Four days after the extratropical cyclone that blacked out over 2 million properties in São Paulo, Enel reports restoration nearing normalcy with 76 external teams aiding efforts, though ~160,000 properties remain affected as of December 14. Federal threats loom over potential concession revocation amid ongoing criticism.
Following the cyclone's impact on December 10—with winds up to 98 km/h toppling trees and damaging infrastructure, initially affecting over 2 million properties—the outage has steadily declined: from 1.5 million on December 11, 800,000 on December 12, 470,000 on December 13, to about 160,000 by Sunday morning (14/12). By 9:02 PM, Enel noted 46,129 without power in the capital, 12,496 in Cotia, and 3,547 in Itapecerica da Serra.

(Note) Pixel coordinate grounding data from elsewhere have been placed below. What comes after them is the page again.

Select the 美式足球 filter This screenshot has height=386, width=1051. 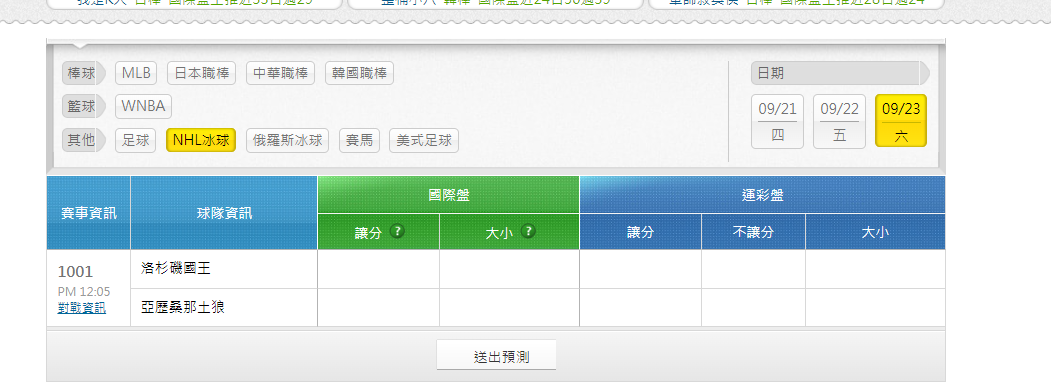[424, 141]
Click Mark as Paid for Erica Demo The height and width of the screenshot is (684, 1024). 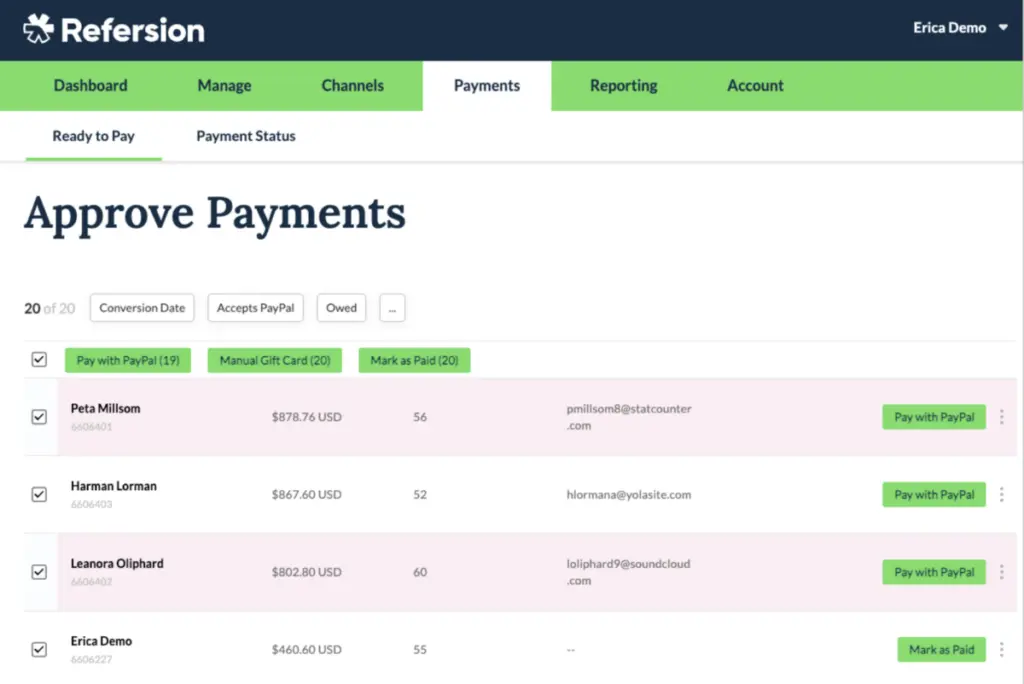(x=941, y=650)
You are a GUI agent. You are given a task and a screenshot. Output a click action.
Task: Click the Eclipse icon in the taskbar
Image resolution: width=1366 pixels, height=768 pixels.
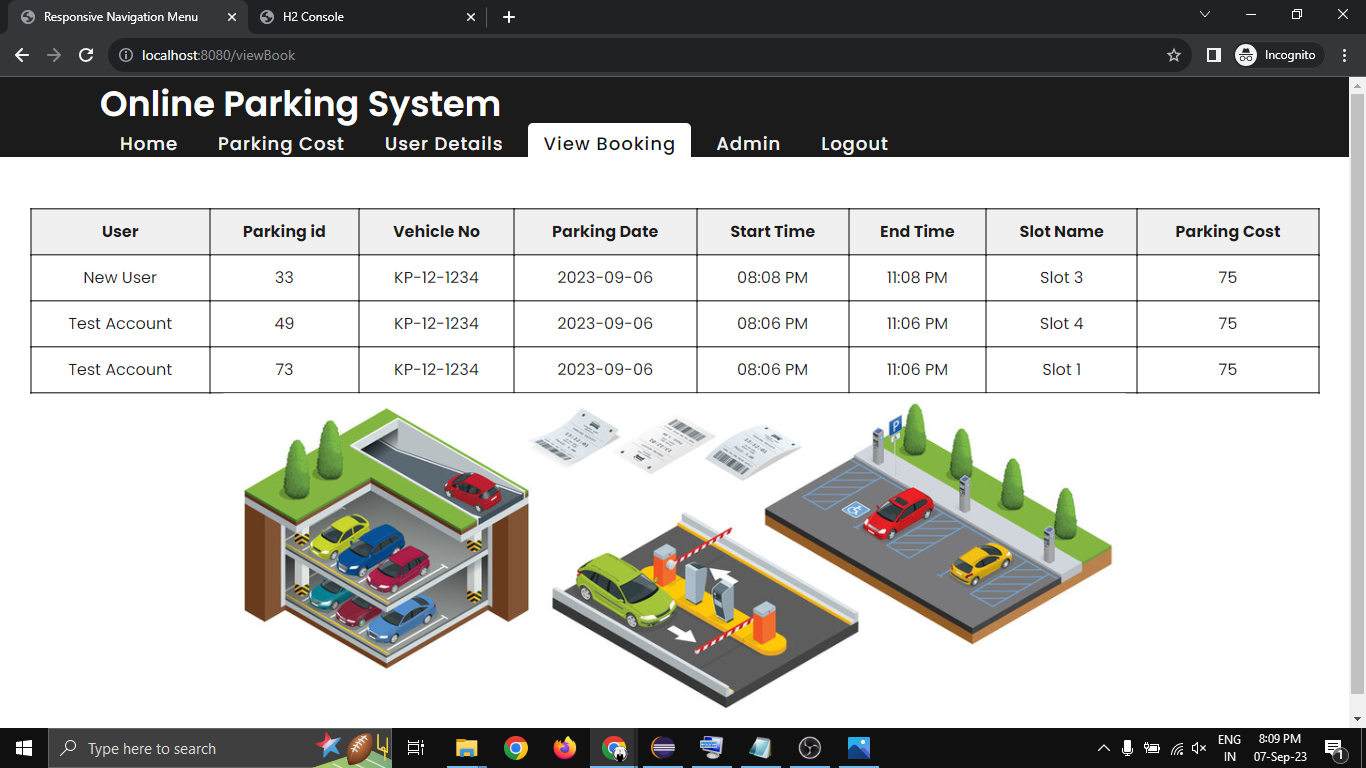coord(663,748)
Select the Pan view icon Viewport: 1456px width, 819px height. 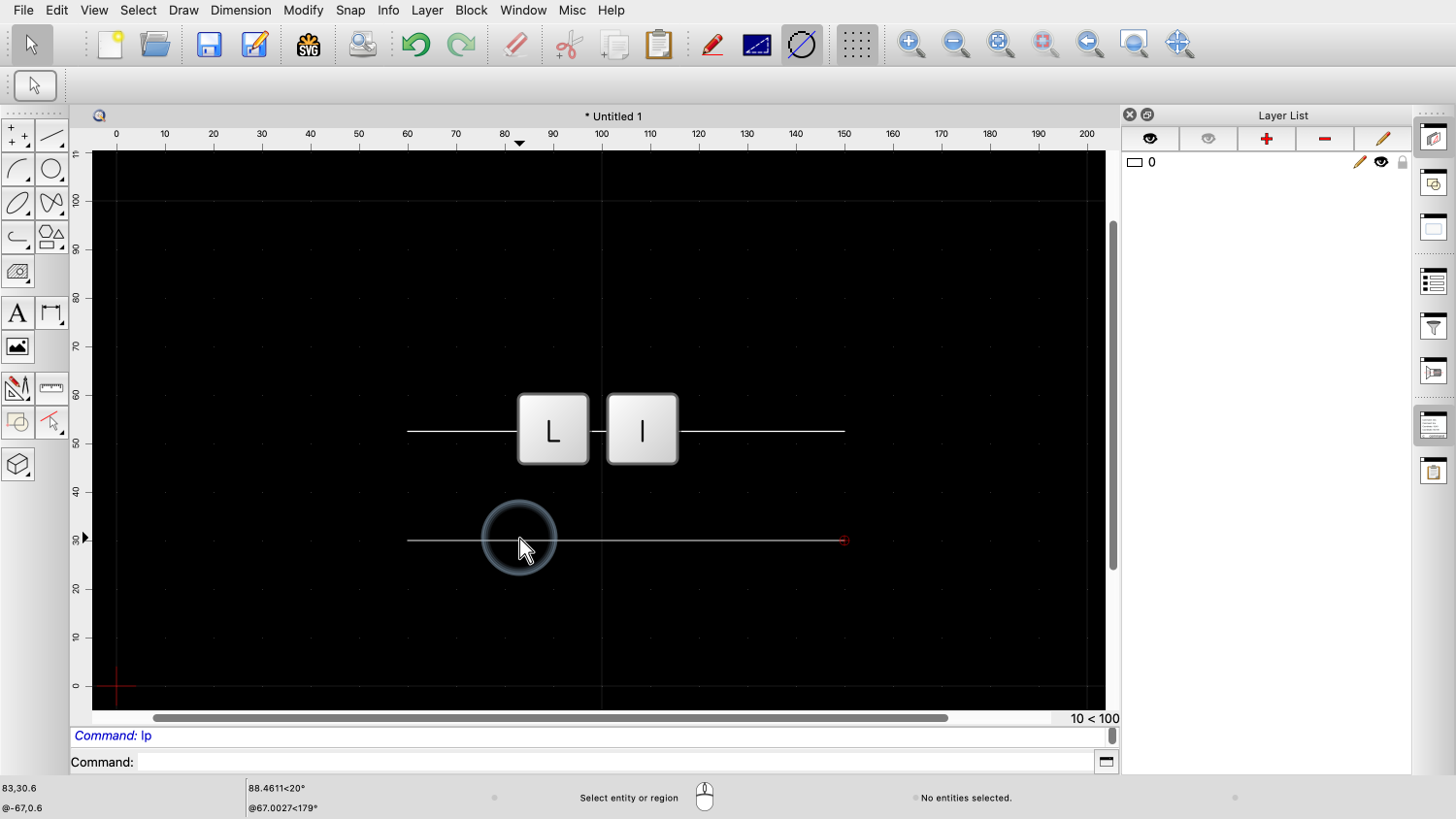click(1178, 45)
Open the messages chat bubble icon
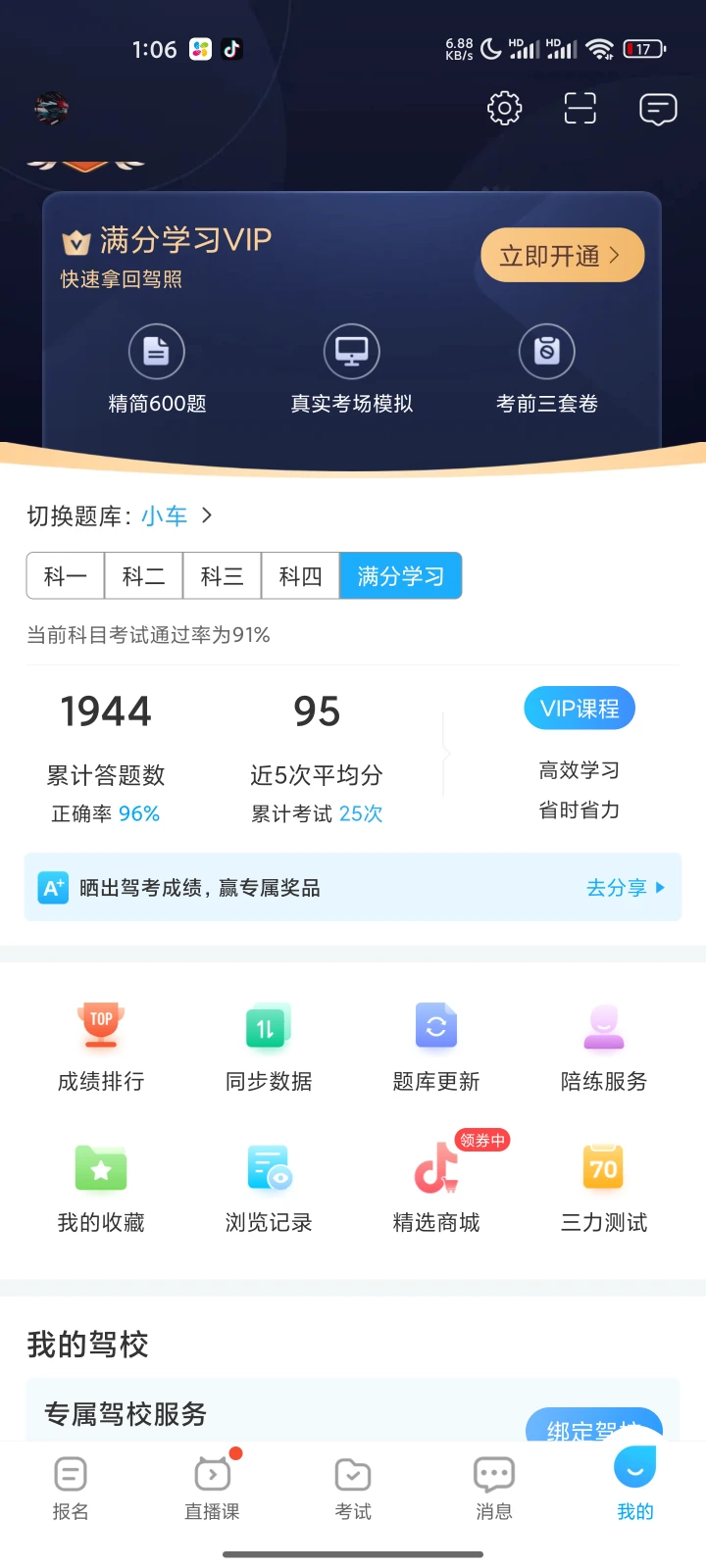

Enel mobilized 76 external teams—40 from its Ceará and Rio de Janeiro units, plus 36 from Light, Elektro, CPFL, and Cemig—following Aneel's directive after a Ministry of Mines and Energy (MME) meeting. A joint Arsesp inspection confirmed operations normalizing, with Enel stating 'power supply is returning to standard normality' amid complex repairs like cable and pole replacements.
Impacts persisted: over 500 Fire Department calls for trees, traffic disruptions, water shortages (Sabesp pumps powerless), 300+ flight cancellations, and a fatality—a woman hit by a falling tree in Guarulhos on December 12.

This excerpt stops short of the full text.